Given request A. From the post on whether AI is right for your business, list every figure given as a percentage.
Given request B. According to the post on whether AI is right for your business, which organization reported the rise in companies abandoning most of their AI projects?

Document extract.
All posts
AI strategy consulting

How to Know If AI Is Actually Right for Your Business

Not every business needs AI. Here's a practical framework — backed by the data on what actually works — for figuring out where it makes sense and where it doesn't.

By Thomas Tague · Updated

Every week there’s a new headline about AI transforming some industry. And every week, business owners ask some version of the same question: should we be doing something with this?

The honest answer is: sometimes yes, sometimes no, and the way to tell the difference isn’t complicated.

It’s also worth knowing that “everyone is doing it” and “everyone is succeeding at it” are very different claims. McKinsey found that 88% of organizations now use AI somewhere — but only about a third have scaled it. And S&P Global Market Intelligence reported that the share of companies abandoning most of their AI projects rose from 17% to 42% in 2025. The gap between those numbers is the whole game. Adopting AI is easy. Getting value from it is a discipline — and it starts with knowing whether you should be doing it at all.

The question to ask first

Before thinking about tools or vendors or models, ask this: does your business have a task that happens repeatedly, follows predictable rules, and currently requires a human to do it?

Recorded information.
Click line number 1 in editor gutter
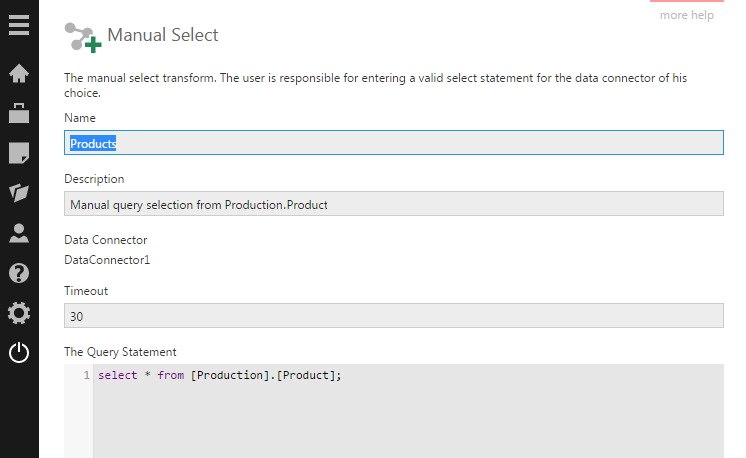Viewport: 746px width, 458px height. pyautogui.click(x=86, y=375)
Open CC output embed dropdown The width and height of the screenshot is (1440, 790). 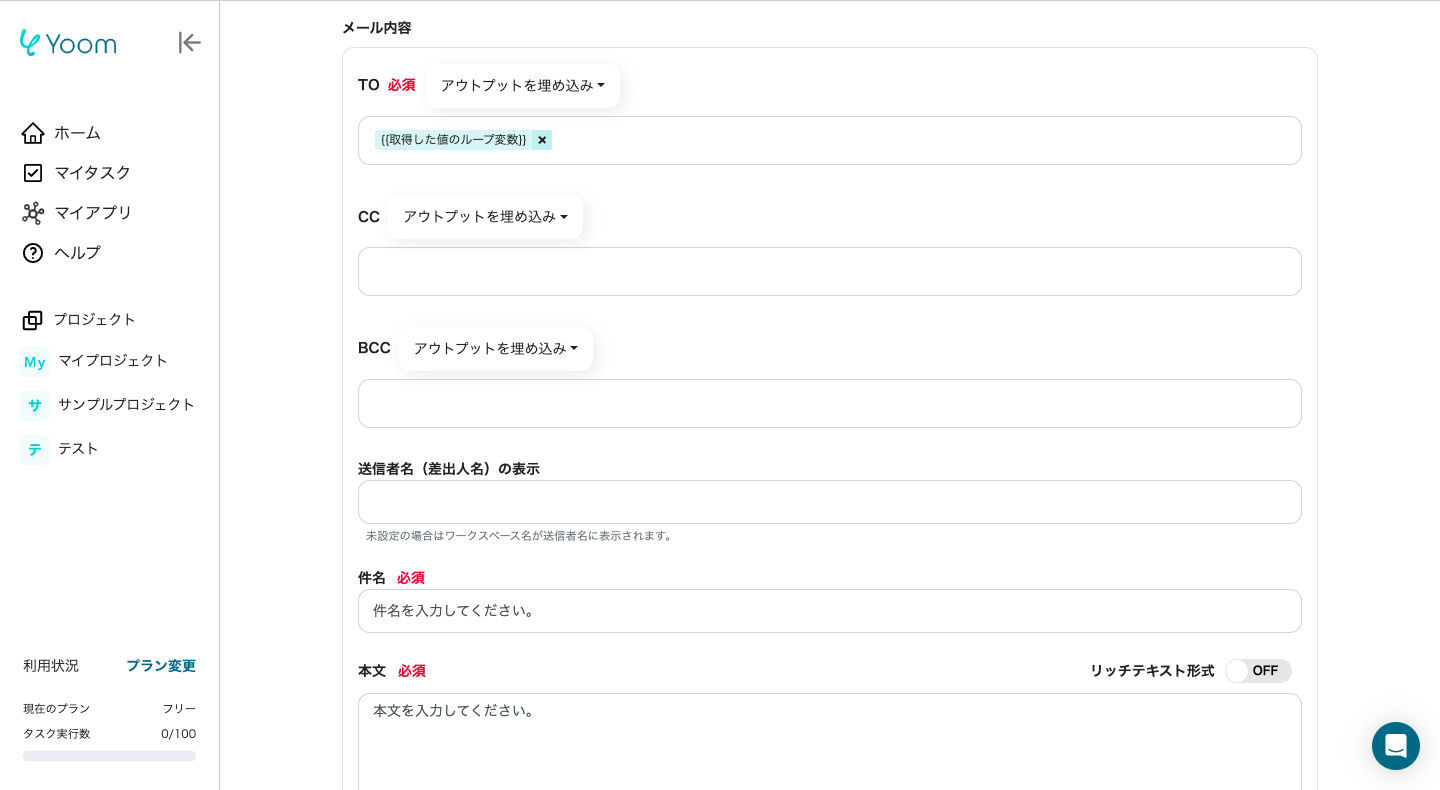coord(485,217)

Task answer A. 88%, 17%, 42%

Task answer B. S&P Global Market Intelligence